### DATASET RECORDS
»»

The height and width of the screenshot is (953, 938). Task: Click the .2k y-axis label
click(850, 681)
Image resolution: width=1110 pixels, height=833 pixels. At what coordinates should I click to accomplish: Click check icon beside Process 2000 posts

««
»»

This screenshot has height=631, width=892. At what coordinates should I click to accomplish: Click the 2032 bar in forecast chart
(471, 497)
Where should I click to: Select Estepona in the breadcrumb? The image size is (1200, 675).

««

### PROBLEM TO SOLVE
Look above for the line with "The height and" and the line with "Image resolution: width=1110"; transcribe both and all lines in between, exactly, and nothing else.

### OUTPUT
The height and width of the screenshot is (953, 938). Task: Click the .2k y-axis label
click(850, 681)
Image resolution: width=1110 pixels, height=833 pixels. At what coordinates should I click to accomplish: Click check icon beside Process 2000 posts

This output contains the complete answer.